Begin DATA ENTRIES

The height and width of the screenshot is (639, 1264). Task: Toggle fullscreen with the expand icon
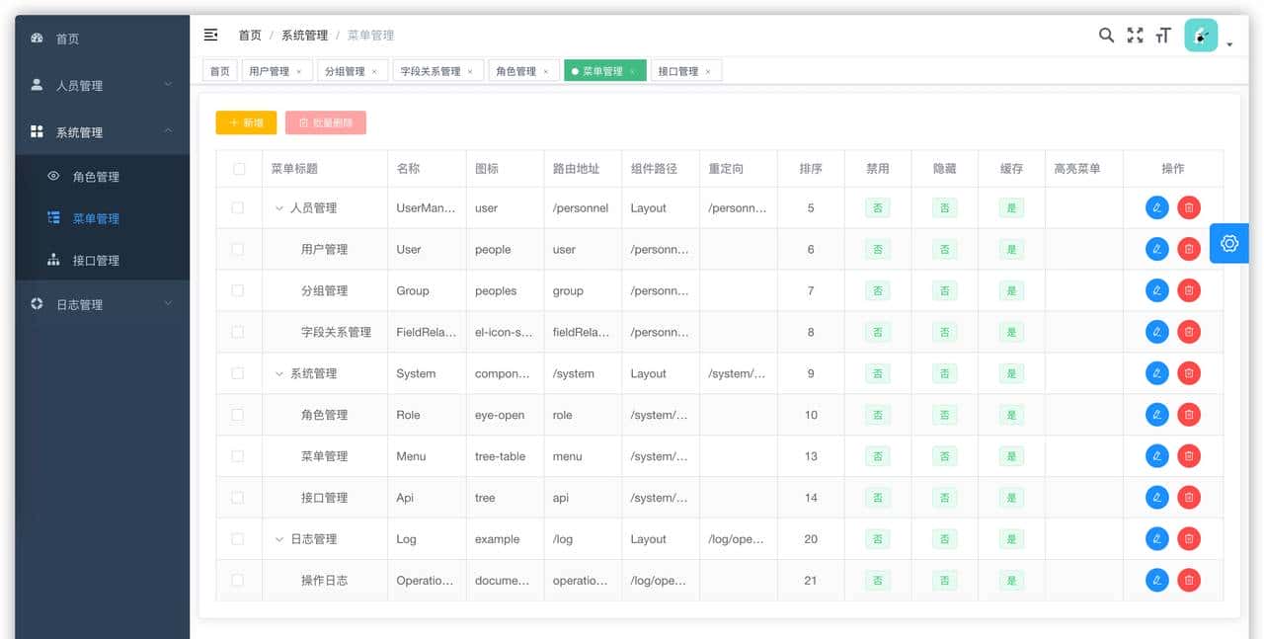pos(1134,34)
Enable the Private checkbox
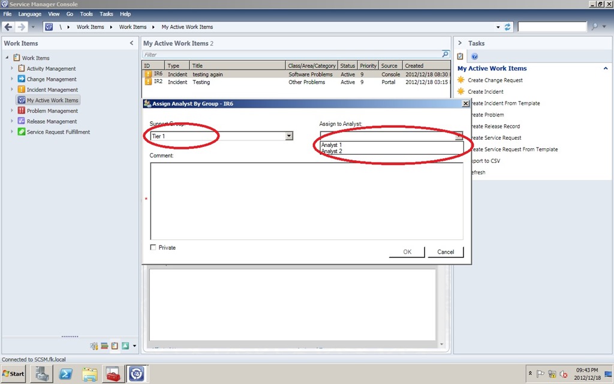 coord(153,248)
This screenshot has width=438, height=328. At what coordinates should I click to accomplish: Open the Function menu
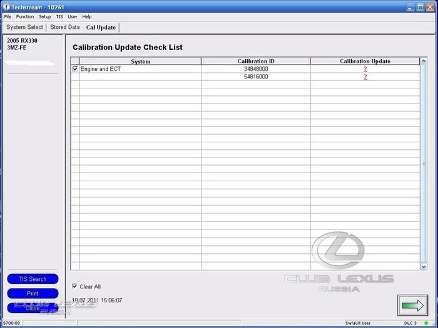25,17
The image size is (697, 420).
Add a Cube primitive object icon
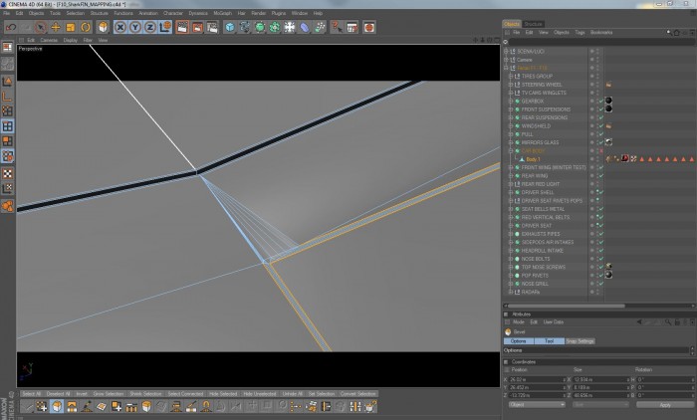[229, 28]
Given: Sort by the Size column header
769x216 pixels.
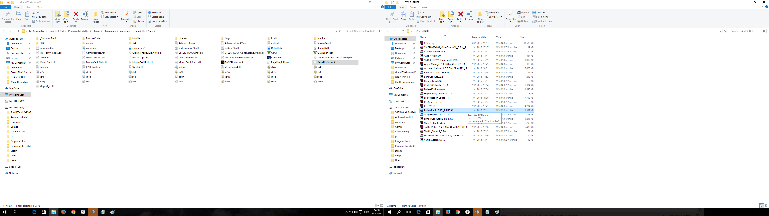Looking at the screenshot, I should tap(522, 37).
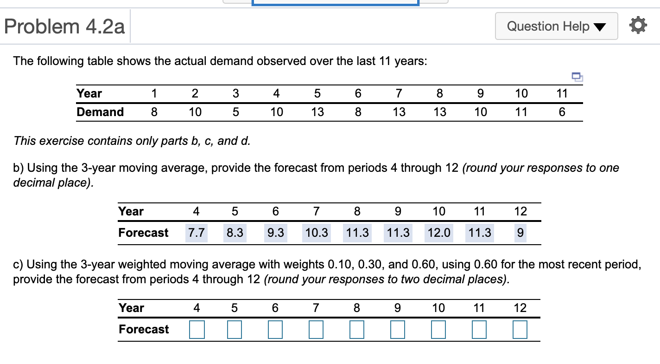Click the forecast answer 9.3 under year 6
The width and height of the screenshot is (660, 364).
(275, 233)
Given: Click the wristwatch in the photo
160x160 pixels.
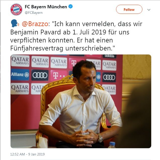Looking at the screenshot, I should click(100, 138).
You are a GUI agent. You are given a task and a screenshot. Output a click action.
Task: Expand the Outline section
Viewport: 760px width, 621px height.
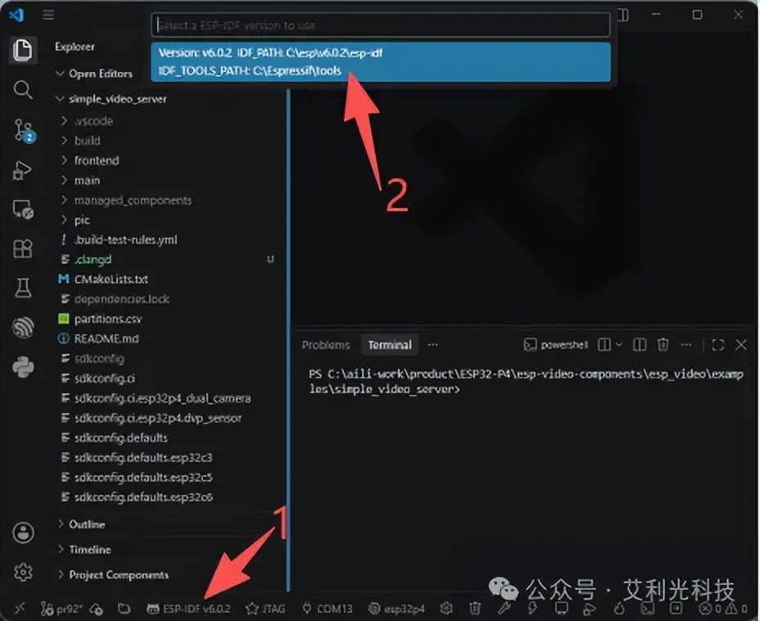86,524
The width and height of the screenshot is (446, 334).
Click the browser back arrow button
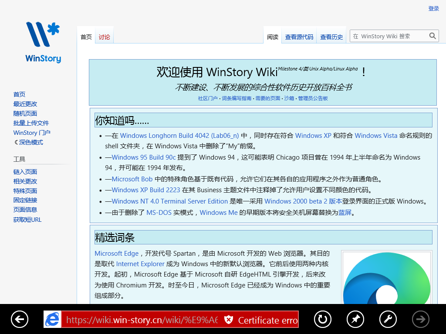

End DATA ENTRIES

YOUR TASK:
Copy every line of the listing above exactly as it appears, leaving out the pictures.

EXERCISE OUTPUT:
The height and width of the screenshot is (639, 1264). Task: Toggle fullscreen with the expand icon
pos(1134,34)
Enable the Private checkbox
 coord(153,248)
This screenshot has width=438, height=328. At what coordinates should I click to accomplish: Open the Function menu
25,17
The image size is (697, 420).
Add a Cube primitive object icon
[229, 28]
Given: Sort by the Size column header
769x216 pixels.
Looking at the screenshot, I should tap(522, 37).
Click the forecast answer 9.3 under year 6
The width and height of the screenshot is (660, 364).
(275, 233)
Given: Click the wristwatch in the photo
160x160 pixels.
Looking at the screenshot, I should click(100, 138).
You are a GUI agent. You are given a task and a screenshot. Output a click action.
Task: Expand the Outline section
Viewport: 760px width, 621px height.
86,524
The width and height of the screenshot is (446, 334).
Click the browser back arrow button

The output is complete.